Police Chief Romeo Enriquez said there may have been confusion because his predecessor in Malabang, a town near Marawi, was killed in the fighting on Tuesday, although he was not beheaded.

Maute militants flew an IS flag in one of the city's mosques a year ago, a local resident said, speaking on condition of anonymity, fearing for his safety.
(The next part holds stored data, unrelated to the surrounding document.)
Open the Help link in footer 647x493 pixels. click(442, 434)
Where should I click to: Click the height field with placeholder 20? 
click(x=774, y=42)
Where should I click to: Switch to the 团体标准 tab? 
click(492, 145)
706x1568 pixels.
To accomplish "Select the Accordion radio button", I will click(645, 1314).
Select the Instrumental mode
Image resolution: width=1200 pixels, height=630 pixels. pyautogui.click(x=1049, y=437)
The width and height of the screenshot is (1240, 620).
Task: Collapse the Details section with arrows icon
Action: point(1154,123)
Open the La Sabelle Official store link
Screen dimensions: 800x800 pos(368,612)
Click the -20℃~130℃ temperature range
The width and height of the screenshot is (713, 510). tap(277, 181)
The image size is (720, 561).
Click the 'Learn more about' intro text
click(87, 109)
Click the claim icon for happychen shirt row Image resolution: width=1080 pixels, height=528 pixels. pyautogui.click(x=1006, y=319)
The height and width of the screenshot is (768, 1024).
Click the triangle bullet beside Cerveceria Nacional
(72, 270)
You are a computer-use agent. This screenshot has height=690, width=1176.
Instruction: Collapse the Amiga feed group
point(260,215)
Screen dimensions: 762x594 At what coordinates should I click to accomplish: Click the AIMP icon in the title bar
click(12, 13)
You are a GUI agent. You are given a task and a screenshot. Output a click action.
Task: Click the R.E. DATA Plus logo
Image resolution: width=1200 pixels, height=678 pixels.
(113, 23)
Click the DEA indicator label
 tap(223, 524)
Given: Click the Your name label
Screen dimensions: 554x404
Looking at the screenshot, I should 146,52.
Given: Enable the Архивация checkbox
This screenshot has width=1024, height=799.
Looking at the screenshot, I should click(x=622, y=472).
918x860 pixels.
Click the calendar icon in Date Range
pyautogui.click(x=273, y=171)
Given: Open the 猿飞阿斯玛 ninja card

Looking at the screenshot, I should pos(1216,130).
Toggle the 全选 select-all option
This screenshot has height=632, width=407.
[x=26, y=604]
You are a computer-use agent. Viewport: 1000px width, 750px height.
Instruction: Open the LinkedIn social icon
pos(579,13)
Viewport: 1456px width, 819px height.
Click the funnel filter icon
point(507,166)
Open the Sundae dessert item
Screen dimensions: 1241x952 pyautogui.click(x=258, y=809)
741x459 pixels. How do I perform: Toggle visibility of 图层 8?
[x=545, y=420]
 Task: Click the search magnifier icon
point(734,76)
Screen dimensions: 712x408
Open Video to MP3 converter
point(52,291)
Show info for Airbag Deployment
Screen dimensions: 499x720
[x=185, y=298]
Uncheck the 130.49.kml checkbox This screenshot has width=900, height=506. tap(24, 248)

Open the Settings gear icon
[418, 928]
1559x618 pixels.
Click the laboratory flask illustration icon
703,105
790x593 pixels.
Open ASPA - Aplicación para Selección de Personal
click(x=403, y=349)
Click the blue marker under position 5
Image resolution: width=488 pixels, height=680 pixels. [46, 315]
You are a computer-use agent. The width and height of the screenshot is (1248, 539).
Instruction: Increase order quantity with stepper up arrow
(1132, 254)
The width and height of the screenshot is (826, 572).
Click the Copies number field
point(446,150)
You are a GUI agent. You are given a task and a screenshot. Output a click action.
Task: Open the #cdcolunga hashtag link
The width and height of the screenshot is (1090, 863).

Several teachers, a priest and about a dozen parishioners were also reportedly taken as hostages.

The fighting erupted on Tuesday after security forces raided a house where they believed Isnilon Hapilon, a leader of the infamous Abu Sayyaf kidnap-for-ransom gang and Philippine head of IS, was hiding while seeking treatment for injuries suffered in a previous military raid.

All these groups are inspired by the Islamic State group, but so far there is no sign of significant, material ties.

Washington has offered a $5 million reward for information leading to Hapilon's capture, but he has proved elusive.

The violence is the latest in four decades of conflict across the southern third of the mostly Catholic Philippines, where a Muslim separatist rebellion has claimed more than 120,000 lives.

"We will fully comply with the directives of the President that martial law was declared to address radical Islamic terrorism and narco-terrorism in Mindanao".

Duterte has vowed to extinguish the threat of the militants, whom he has said belong to the local Maute terrorist group but are being backed by criminals in the area.